Inessa Armand was not born in Russia and did not have Russian blood. Originally from Paris, she was three-quarters French, one-quarter English. When she was a child, her father died so she stayed with her aunt and grandmother in Moscow.

As a communist and feminist, Inessa Armand became an active member of the Bolshevik Party and became Vladimir Lenin’s partner. Some called her their right hand because of her importance to the party. Whatever her relationship with Lenin, the fact is that she was one of the strongest voices for early feminism in Russia.

While Armand was a passionate activist, she was known to become inactive from time to time for her children’s sake.

Armand died of cholera at the age of 46.

Woman in a forest.
Expect multitudes when dating a Russian woman. | Photo by Greenstock on Pixabay

World War II

The Second World War put a tremendous strain on Russia. Germany’s war machine caused quite a bit of suffering to the country. The eastern front of the war was, in fact, where two-thirds of Germany’s military power was stationed during the war.

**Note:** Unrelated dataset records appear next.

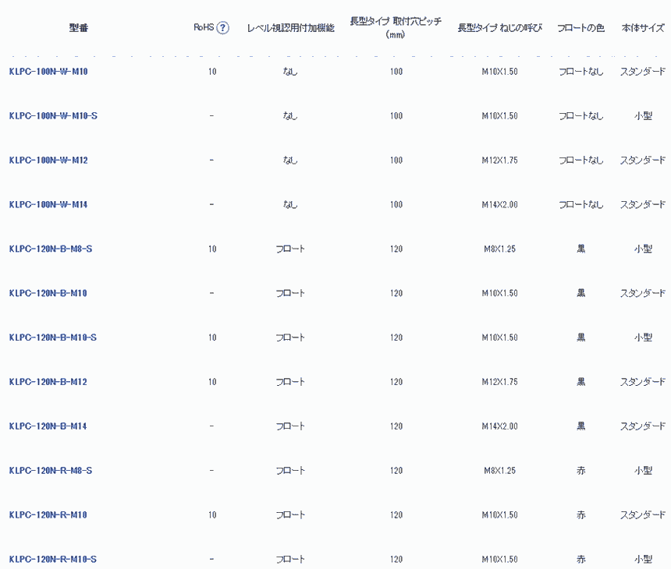Select the レベル視認用付加機能 column header

pos(290,28)
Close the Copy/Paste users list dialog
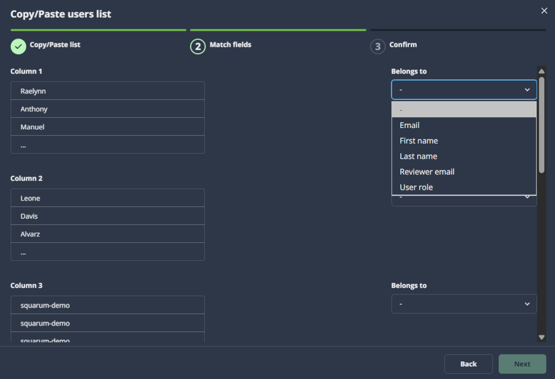The image size is (555, 379). click(x=544, y=11)
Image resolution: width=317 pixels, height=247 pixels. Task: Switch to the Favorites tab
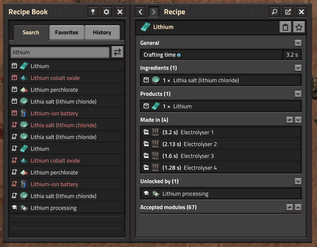[66, 32]
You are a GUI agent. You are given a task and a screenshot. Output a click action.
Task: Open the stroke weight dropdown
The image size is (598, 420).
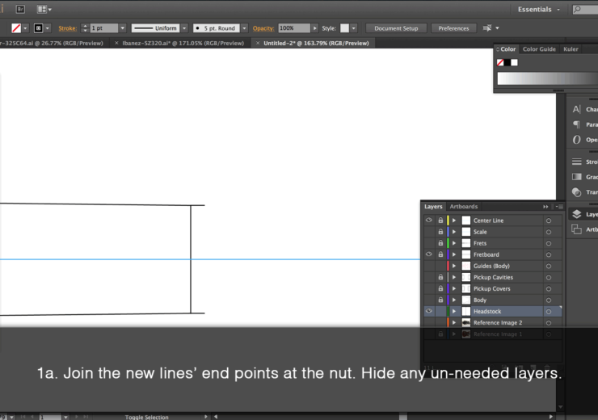point(122,28)

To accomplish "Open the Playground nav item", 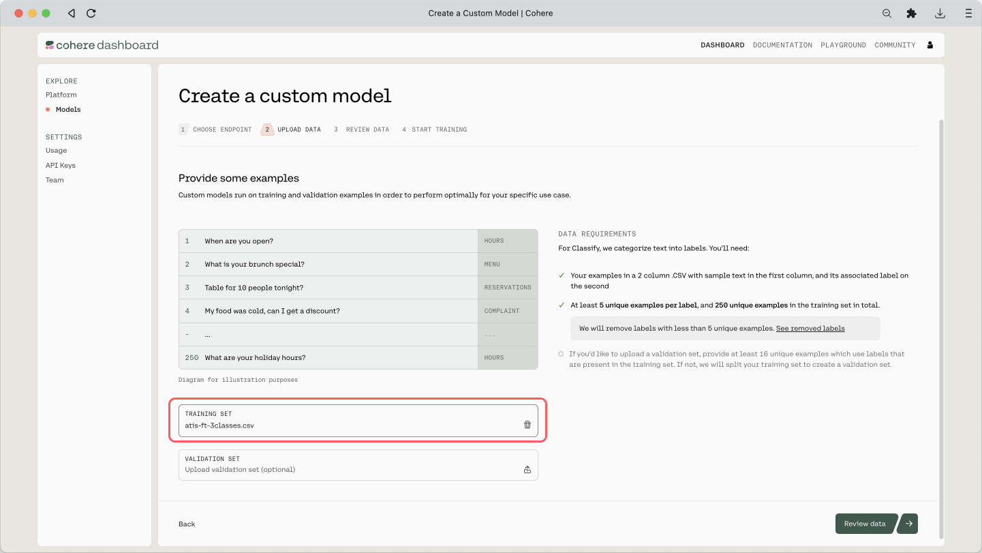I will coord(843,45).
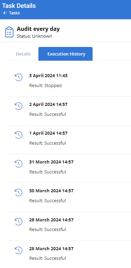Screen dimensions: 131x268
Task: Click history icon for 1 April 2024
Action: tap(19, 135)
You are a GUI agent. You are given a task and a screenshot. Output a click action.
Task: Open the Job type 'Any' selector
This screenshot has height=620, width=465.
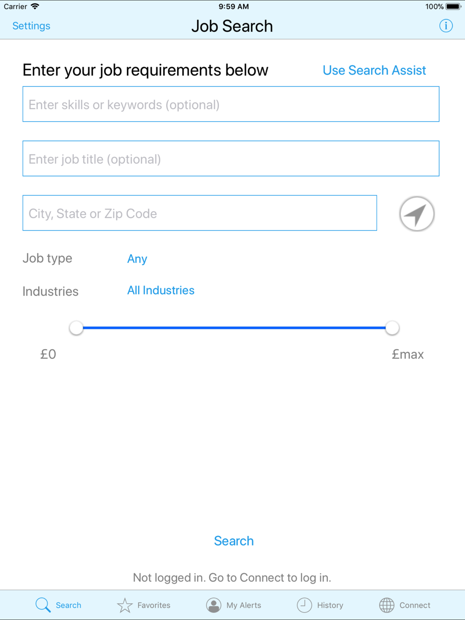pyautogui.click(x=137, y=259)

It would be an understatement to say that Russia was in a bad situation during World War II. In spite of the destruction of whole cities, the battle-ravaged countryside, and Russian women’s resilience, Russia endured partly because its women endured.

With manpower at an all-time low and decreasing every day, women were forced to serve in almost all roles on the frontlines of the war. Women served in every aspect of the war, as machine gunners, crew members, tank drivers, snipers, and more.

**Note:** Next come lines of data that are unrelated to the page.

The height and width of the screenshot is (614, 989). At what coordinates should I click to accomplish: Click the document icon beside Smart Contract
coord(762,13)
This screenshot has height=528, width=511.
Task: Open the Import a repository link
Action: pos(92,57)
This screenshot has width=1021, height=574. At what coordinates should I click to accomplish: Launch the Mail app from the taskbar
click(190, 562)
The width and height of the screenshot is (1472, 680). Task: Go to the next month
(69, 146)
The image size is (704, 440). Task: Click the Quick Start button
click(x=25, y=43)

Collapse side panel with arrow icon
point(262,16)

Lydumila Pavlichenko and Roza Shanina were two such women. Both snipers have an impressive body count: Shanina was confirmed to have killed 59 people, including 12 during one battle, while Pavlichenko killed 309 people, making her one of the most lethal female snipers in history and one of the most lethal snipers regardless of gender.

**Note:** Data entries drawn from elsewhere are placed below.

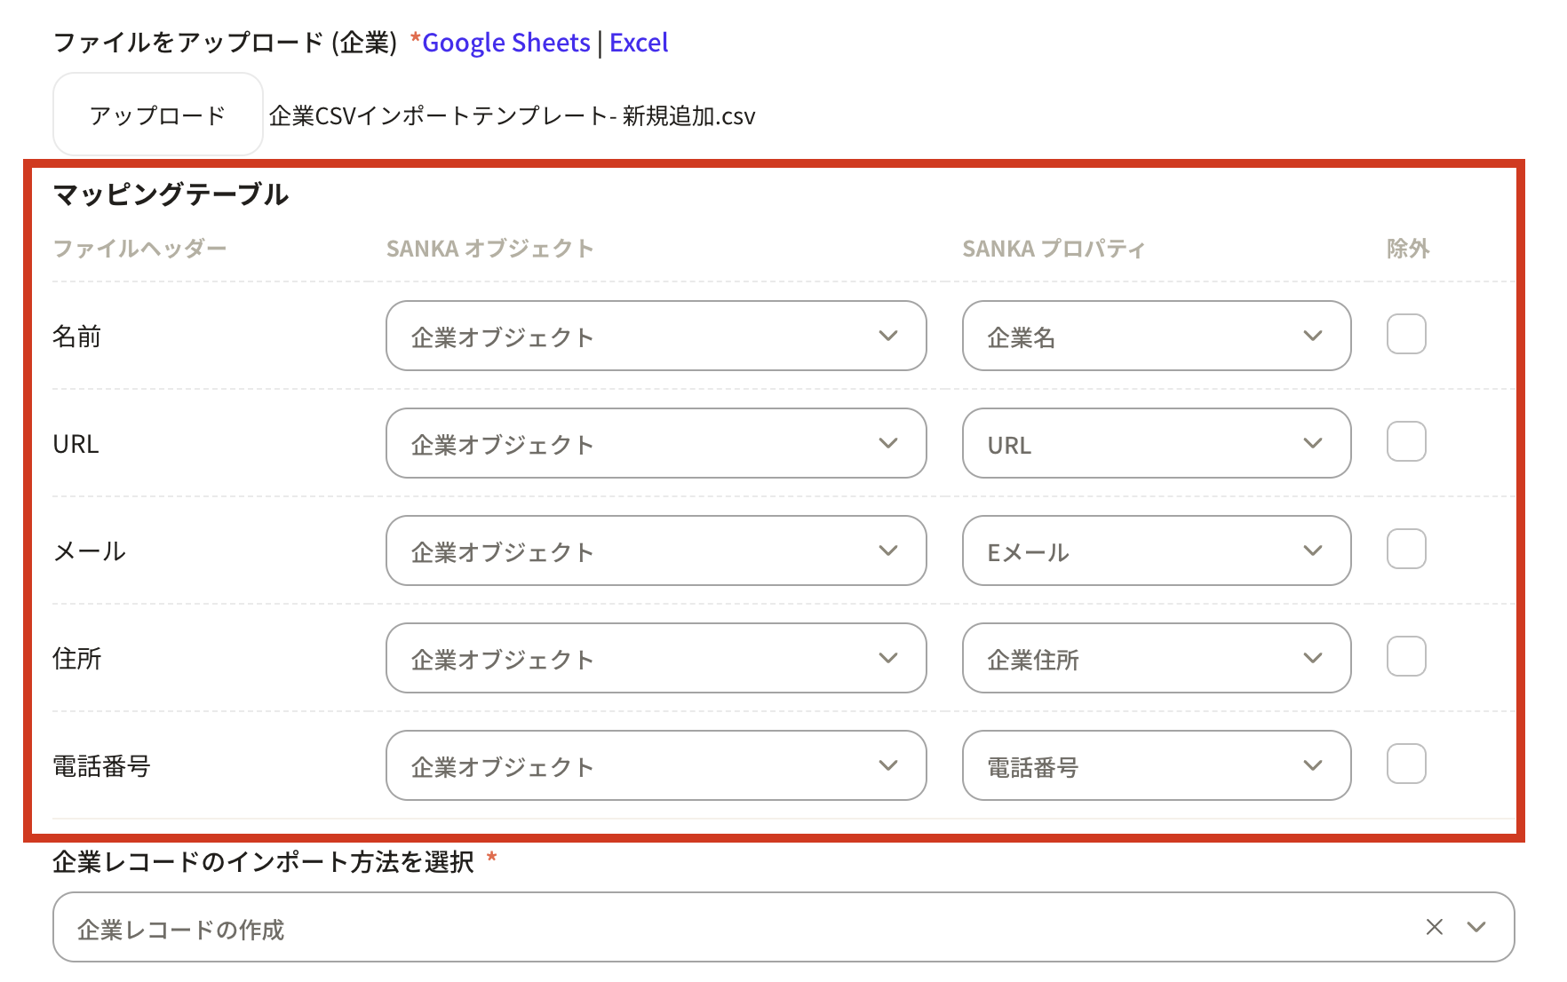
Task: Open SANKA object dropdown for 住所 row
Action: (x=656, y=659)
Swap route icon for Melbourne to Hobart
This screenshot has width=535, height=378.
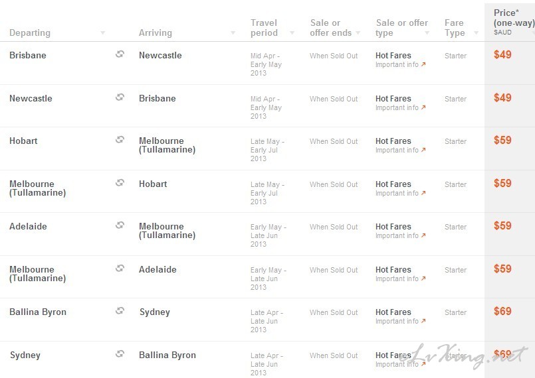(120, 182)
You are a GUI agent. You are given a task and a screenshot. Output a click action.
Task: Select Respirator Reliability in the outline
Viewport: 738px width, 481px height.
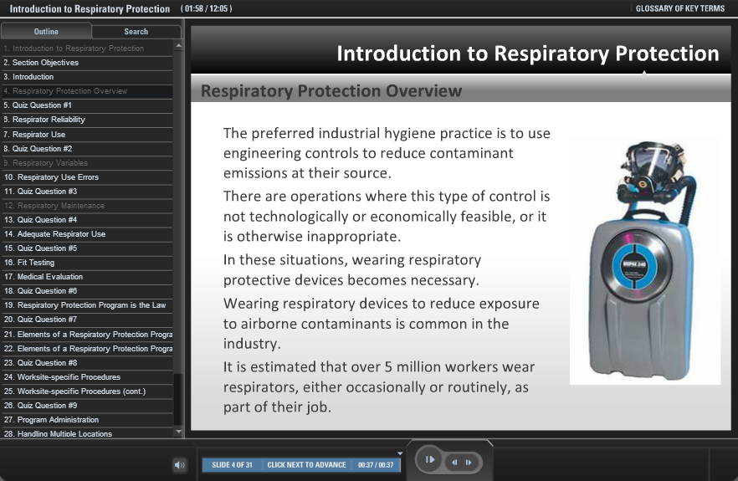pyautogui.click(x=44, y=120)
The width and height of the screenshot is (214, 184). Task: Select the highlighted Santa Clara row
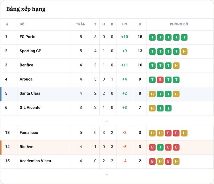107,94
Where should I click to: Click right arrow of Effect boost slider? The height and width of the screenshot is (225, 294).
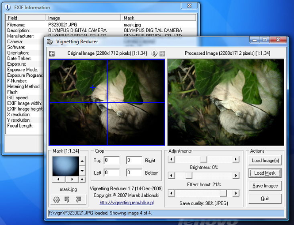pyautogui.click(x=236, y=176)
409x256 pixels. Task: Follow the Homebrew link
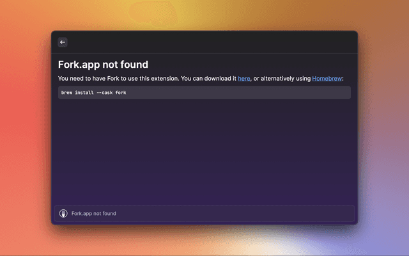point(327,78)
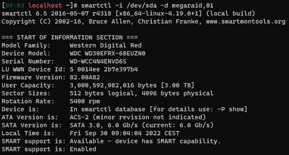Screen dimensions: 289x155
Task: Click the device model WDC WD30EFRX-68EUZN0
Action: 107,53
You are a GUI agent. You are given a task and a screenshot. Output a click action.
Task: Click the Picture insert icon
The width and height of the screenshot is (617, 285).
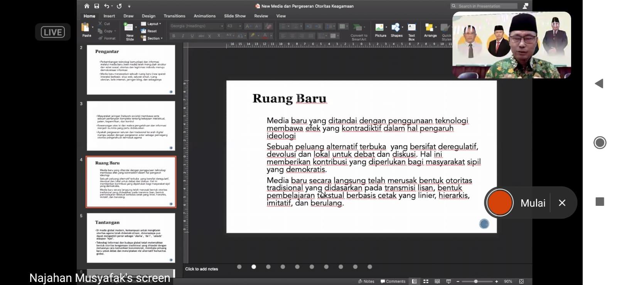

Shanina was killed by German fire in East Prussia during the war. Pavellichenko survived the war, but her injuries were so severe that she was evacuated to Moscow where she worked for the Soviet Navy as a researcher.

It was the wartime work of women like these, as well as countless others whose names are less familiar, which turned the tide. High military honors were bestowed on both women. Pavchenko was named Hero of the Soviet Union, while Shanina received the Order of Glory.

Pavellichenko died of a stroke at the age of 58.

There is no truth in the statement that Russian women are easily categorized. They have demonstrated that they can be anything and everything. In other words, a guy who wants to be with one needs to be ready for someone with multitudes of characteristics, someone who can play the role society sets for her as well as break away from it. If a guy wants to know how to please a Russian woman, then he needs to be ready to be with someone who can be as complicated as anyone can be.